In [1]:
from transformers import AutoTokenizer,AutoModel
import torch

2024-06-19 15:16:47.737433: I tensorflow/core/platform/cpu_feature_guard.cc:193] This TensorFlow binary is optimized with oneAPI Deep Neural Network Library (oneDNN) to use the following CPU instructions in performance-critical operations:  AVX2 FMA
To enable them in other operations, rebuild TensorFlow with the appropriate compiler flags.
2024-06-19 15:16:48.447345: W tensorflow/compiler/xla/stream_executor/platform/default/dso_loader.cc:64] Could not load dynamic library 'libnvinfer.so.7'; dlerror: libnvinfer.so.7: cannot open shared object file: No such file or directory
2024-06-19 15:16:48.447434: W tensorflow/compiler/xla/stream_executor/platform/default/dso_loader.cc:64] Could not load dynamic library 'libnvinfer_plugin.so.7'; dlerror: libnvinfer_plugin.so.7: cannot open shared object file: No such file or directory


In [2]:
import json

def read_squad(path):
    with open(path, 'rb') as f:
        squad_dict = json.load(f)
    contexts = []
    questions = []
    answers = []

    for group in squad_dict['data']:
        for passage in group['paragraphs']:
            context = passage['context']
            for qa in passage['qas']:
                question = qa['question']

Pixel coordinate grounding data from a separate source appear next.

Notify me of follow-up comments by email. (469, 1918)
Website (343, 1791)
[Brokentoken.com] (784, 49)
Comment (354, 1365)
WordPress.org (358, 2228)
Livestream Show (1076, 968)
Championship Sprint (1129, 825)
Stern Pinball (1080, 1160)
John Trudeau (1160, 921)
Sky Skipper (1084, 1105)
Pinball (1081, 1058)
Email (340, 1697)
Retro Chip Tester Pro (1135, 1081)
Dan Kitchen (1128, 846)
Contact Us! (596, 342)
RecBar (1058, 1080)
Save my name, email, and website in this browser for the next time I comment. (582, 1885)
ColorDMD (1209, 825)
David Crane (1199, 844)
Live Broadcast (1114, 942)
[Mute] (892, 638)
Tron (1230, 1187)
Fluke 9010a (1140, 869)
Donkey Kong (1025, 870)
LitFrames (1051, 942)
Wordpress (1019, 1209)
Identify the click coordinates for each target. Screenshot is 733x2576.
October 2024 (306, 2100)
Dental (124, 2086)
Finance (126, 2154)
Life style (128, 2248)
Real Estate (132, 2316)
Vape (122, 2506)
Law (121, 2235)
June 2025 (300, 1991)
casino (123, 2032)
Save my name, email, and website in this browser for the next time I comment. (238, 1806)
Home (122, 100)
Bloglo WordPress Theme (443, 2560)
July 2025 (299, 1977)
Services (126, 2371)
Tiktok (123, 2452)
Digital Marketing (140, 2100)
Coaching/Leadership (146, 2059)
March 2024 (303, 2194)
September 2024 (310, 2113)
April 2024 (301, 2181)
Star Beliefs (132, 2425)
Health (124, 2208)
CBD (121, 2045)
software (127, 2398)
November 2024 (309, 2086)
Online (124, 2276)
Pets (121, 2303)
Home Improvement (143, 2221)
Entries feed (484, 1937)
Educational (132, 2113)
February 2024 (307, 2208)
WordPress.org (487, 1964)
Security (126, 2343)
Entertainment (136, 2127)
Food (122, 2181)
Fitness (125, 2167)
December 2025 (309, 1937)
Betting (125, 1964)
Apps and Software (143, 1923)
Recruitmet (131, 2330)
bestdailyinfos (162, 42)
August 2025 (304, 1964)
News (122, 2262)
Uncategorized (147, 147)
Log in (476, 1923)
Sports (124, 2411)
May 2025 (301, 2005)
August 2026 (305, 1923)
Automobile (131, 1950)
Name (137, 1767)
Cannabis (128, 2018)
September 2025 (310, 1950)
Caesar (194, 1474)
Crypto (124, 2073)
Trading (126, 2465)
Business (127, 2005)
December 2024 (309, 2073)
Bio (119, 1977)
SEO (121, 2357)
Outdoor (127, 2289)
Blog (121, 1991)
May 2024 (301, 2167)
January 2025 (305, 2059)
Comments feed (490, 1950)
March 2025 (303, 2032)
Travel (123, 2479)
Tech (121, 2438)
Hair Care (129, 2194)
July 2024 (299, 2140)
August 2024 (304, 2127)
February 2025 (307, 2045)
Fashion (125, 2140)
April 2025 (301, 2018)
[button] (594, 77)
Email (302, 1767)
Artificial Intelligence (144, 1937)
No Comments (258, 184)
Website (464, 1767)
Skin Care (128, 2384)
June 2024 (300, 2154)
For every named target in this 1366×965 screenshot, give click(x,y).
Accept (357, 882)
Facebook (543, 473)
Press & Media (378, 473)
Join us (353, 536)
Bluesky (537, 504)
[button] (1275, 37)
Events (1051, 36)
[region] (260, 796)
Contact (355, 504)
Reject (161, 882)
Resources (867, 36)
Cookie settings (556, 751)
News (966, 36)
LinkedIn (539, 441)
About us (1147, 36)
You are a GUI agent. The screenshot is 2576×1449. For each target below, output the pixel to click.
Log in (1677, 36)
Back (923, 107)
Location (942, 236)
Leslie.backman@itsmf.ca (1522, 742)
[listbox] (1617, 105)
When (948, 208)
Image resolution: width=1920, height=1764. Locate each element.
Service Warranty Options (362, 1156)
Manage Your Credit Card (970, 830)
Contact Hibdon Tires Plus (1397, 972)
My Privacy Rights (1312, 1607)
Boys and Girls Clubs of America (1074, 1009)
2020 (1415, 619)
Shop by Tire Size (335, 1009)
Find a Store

                if 'plausible_answers' in qa.keys():
                    access = 'plausible_answers'
                else:
                    access = 'answers'
                for answer in qa[access]:

                    contexts.append(context)
                    questions.append(question)
                    answers.append(answer)
    return contexts, questions, answers


train_contexts, train_questions, train_answers = read_squad('squad/train-v2.0.json')
val_contexts, val_questions, val_answers = read_squad('squad/dev-v2.0.json')

In [3]:
# !pip install gensim
import numpy as np
# from gensim.models import Word2Vec
np.random.seed(42)
train_contexts = np.array(train_contexts)
train_questions = np.array(train_questions)
train_answers = np.array(train_answers)

val_contexts = np.array(val_contexts)
val_questions = np.array(val_questions)
val_answers = np.array(val_answers)


train_indices = np.random.choice(len(train_contexts), 5000, replace=False)
val_indices = np.random.choice(len(val_contexts), 500, replace=False)

train_contexts_sampled = train_contexts[train_indices]
train_questions_sampled = train_questions[train_indices]
train_answers_sampled = train_answers[train_indices]

val_contexts_sampled = val_contexts[val_indices]
val_questions_sampled = val_questions[val_indices]
val_answers_sampled = val_answers[val_indices]

In [4]:
train_contexts_sampled = train_contexts_sampled.tolist()
train_questions_sampled = train_questions_sampled.tolist()
train_answers_sampled =train_answers_sampled.tolist()

val_contexts_sampled = val_contexts_sampled.tolist()
val_questions_sampled = val_questions_sampled.tolist()
val_answers_sampled = val_answers_sampled.tolist()

In [5]:
def add_end_idx(answers, contexts):
    for answer, context in zip(answers, contexts):
        gold_text = answer['text']
        start_idx = answer['answer_start']
        end_idx = start_idx + len(gold_text)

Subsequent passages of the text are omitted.